- REQUIREMENT:
Gather each line of the records below that contains the string "Instruction", matching uppercase and lowercase exactly, and copy those lines out.

- RECORDS PROVIDED:
------------------------------------------------------------

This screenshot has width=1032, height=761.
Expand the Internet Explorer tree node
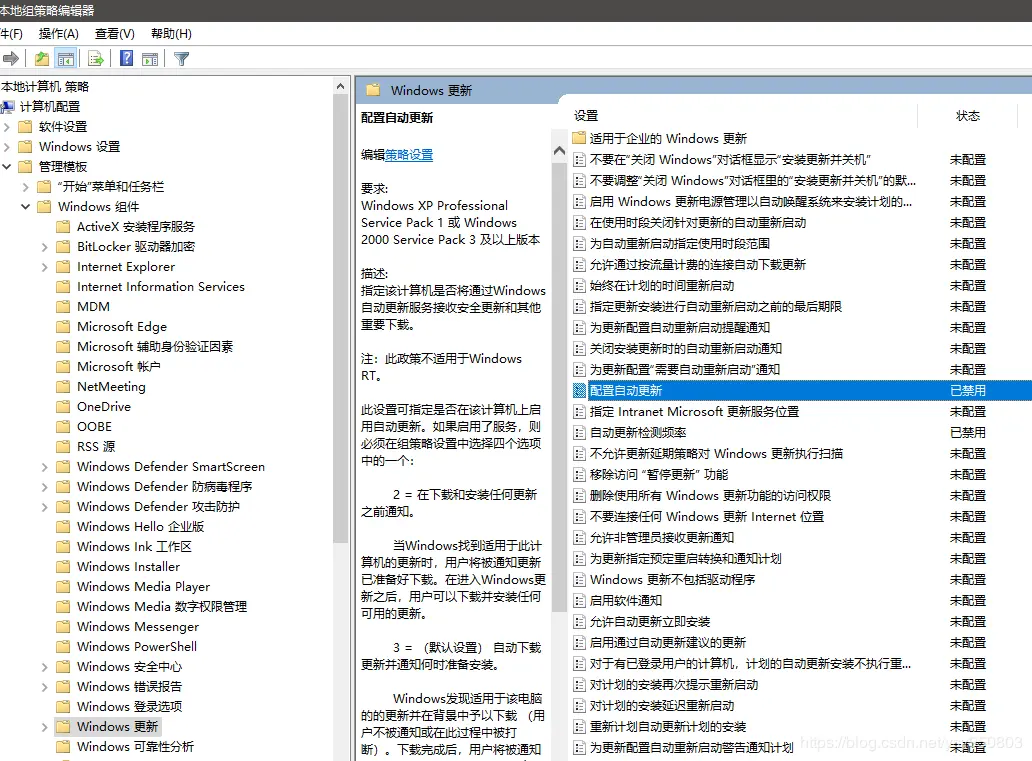pos(43,266)
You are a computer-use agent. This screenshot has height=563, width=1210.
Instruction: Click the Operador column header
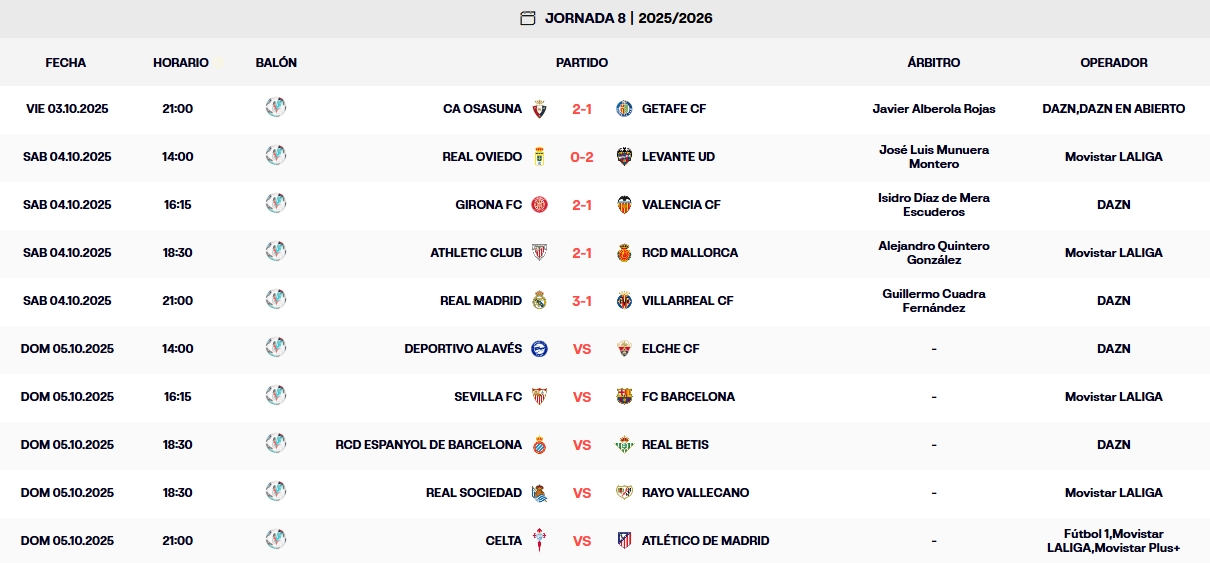[x=1113, y=62]
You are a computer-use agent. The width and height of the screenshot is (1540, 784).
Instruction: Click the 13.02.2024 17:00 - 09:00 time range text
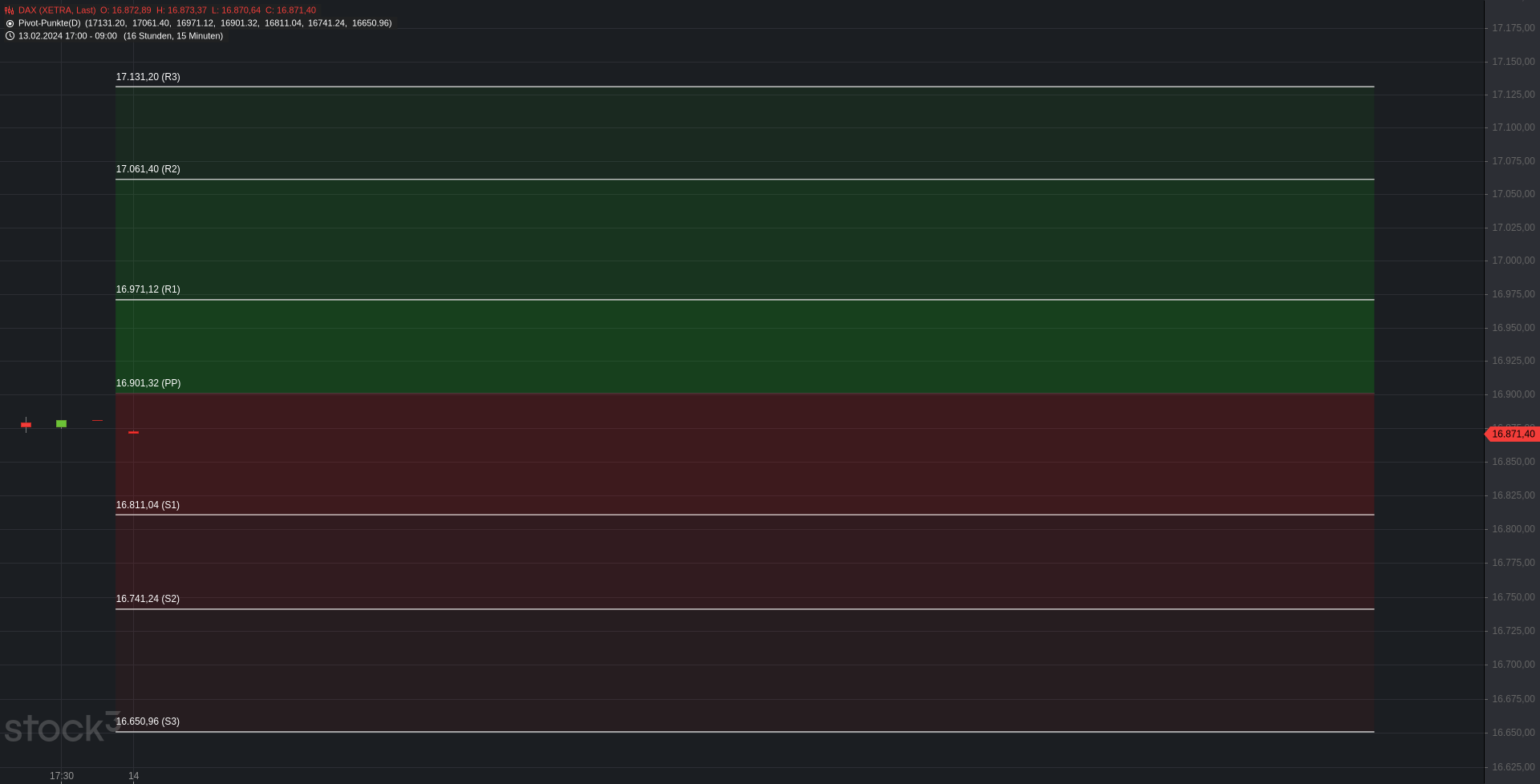(x=67, y=36)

------------------------------------------------------------

- RESPONSE TO THE TASK:
Instruction: Click the Operador column header
Instruction: Click the 13.02.2024 17:00 - 09:00 time range text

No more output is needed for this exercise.